▸ DOCUMENT
===
As of September 30, 2015, our income-bearing investment portfolio, which represented nearly 94.8% of our total portfolio, had a weighted average yield based upon cost of our portfolio investments of approximately 12.3%, and 78.8% of our income-bearing investment portfolio bore interest based on floating rates, such as LIBOR, and 21.2% bore interest at fixed rates.

MCC Advisors regularly assesses the risk profile of each of our investments and rates each of them based on the following categories, which we refer to as MCC Advisors’ investment credit rating:

 
Credit
Rating
  Definition
1   Investments that are performing above expectations.
2   Investments that are performing within expectations, with risks that are neutral or favorable compared to risks at the time of origination.
     All new loans are rated ‘2’.
3   Investments that are performing below expectations and that require closer monitoring, but where no loss of interest, dividend or principal is expected.
     Companies rated ‘3’ may be out of compliance with financial covenants, however, loan payments are generally not past due.
4   Investments that are performing below expectations and for which risk has increased materially since origination.
     Some loss of interest or dividend is expected but no loss of principal.
===
▸ RECORD EXCERPTS
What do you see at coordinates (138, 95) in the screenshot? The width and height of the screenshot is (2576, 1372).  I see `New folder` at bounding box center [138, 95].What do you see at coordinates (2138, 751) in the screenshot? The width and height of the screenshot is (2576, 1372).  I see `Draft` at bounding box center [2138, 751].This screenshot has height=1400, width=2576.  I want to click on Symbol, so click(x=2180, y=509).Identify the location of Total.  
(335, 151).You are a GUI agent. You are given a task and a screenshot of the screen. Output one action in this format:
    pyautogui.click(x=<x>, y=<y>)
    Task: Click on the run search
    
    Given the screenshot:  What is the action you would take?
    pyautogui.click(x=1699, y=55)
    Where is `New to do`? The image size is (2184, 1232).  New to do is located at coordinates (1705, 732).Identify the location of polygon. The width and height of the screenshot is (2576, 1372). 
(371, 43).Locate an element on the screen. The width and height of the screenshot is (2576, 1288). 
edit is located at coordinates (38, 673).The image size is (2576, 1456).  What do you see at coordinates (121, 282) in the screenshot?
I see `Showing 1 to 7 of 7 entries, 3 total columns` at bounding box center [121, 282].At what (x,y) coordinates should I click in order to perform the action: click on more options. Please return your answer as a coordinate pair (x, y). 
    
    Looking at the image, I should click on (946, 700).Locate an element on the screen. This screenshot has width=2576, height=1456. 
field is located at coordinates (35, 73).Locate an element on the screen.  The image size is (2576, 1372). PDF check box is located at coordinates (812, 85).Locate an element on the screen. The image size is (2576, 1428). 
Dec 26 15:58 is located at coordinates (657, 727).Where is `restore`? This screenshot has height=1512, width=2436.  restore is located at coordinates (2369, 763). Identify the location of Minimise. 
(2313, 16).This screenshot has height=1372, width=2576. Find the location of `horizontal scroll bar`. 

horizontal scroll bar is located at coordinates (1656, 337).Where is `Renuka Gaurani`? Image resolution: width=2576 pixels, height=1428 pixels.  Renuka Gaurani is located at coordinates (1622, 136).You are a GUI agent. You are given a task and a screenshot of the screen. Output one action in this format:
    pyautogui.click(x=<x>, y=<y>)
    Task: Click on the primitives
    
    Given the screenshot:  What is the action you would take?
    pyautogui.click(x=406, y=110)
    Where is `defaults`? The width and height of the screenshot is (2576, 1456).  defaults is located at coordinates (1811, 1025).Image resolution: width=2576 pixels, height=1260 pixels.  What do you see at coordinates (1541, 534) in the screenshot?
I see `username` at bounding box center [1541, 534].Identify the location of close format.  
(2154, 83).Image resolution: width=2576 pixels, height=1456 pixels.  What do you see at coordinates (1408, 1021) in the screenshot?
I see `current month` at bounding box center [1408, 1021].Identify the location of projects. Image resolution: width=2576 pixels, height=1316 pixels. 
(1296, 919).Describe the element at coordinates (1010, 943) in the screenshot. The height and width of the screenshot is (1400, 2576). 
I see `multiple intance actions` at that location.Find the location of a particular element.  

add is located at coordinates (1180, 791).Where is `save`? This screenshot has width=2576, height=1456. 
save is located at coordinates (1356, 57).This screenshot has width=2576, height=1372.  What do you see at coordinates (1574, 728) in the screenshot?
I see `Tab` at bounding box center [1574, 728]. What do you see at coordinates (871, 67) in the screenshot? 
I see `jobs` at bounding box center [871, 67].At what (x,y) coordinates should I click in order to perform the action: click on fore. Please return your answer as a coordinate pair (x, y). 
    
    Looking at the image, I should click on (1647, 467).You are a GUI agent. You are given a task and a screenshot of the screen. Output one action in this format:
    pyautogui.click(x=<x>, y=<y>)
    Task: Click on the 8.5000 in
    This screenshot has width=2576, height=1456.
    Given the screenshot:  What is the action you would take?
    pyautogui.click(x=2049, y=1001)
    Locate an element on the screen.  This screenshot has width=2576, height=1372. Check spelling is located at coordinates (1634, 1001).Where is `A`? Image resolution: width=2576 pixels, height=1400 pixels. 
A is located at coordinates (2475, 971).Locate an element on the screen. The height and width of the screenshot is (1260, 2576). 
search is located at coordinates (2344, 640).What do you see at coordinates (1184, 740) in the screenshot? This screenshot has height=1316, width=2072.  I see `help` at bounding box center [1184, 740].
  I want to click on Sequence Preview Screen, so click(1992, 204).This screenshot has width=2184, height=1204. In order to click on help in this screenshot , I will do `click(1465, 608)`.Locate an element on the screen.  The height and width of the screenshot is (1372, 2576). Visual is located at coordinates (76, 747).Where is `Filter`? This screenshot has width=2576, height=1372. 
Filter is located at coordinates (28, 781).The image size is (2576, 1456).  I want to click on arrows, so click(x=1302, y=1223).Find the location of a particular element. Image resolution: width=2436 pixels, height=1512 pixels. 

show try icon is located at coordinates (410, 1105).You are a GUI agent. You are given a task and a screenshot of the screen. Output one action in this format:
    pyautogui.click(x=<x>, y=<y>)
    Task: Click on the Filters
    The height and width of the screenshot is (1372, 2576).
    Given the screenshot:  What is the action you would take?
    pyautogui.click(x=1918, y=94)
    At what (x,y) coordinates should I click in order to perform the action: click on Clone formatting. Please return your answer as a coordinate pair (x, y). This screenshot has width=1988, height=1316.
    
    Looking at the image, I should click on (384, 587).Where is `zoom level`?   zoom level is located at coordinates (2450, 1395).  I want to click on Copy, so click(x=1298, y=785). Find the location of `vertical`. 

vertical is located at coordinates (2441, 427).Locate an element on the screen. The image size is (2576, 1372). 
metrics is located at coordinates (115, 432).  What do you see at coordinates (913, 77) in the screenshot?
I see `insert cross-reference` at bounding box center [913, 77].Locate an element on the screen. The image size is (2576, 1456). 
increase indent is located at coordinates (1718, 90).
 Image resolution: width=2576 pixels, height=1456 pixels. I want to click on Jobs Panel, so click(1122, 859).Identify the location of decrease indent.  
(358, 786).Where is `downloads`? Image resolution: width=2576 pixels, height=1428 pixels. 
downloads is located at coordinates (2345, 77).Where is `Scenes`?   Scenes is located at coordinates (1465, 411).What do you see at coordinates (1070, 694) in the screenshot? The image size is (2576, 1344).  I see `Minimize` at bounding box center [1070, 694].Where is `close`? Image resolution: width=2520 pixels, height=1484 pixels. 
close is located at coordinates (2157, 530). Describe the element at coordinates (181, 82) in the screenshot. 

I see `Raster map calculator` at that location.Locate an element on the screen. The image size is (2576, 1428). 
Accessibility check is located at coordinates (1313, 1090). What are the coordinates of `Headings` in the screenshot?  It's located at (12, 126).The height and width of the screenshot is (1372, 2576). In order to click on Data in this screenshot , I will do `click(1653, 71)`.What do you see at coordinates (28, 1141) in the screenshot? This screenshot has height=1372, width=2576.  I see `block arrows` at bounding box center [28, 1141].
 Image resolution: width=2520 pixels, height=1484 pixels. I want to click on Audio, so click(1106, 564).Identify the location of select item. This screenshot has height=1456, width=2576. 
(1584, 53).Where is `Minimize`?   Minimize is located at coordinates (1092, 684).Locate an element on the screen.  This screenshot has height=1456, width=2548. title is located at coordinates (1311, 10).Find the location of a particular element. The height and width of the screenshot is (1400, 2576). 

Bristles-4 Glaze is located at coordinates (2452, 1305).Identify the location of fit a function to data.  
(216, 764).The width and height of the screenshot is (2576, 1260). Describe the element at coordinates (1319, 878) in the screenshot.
===
▸ TASKS TO CARRY OUT
1. Please reproduce verbatim the part of the credit rating passage between "2   Investments" and "loss of principal.", inclusive.
2. In the credit rating passage, what rating do all new loans receive?

▸ TASK-BY-TASK RESULTS
1.
2   Investments that are performing within expectations, with risks that are neutral or favorable compared to risks at the time of origination.
     All new loans are rated ‘2’.
3   Investments that are performing below expectations and that require closer monitoring, but where no loss of interest, dividend or principal is expected.
     Companies rated ‘3’ may be out of compliance with financial covenants, however, loan payments are generally not past due.
4   Investments that are performing below expectations and for which risk has increased materially since origination.
     Some loss of interest or dividend is expected but no loss of principal.

2. All new loans are rated '2'.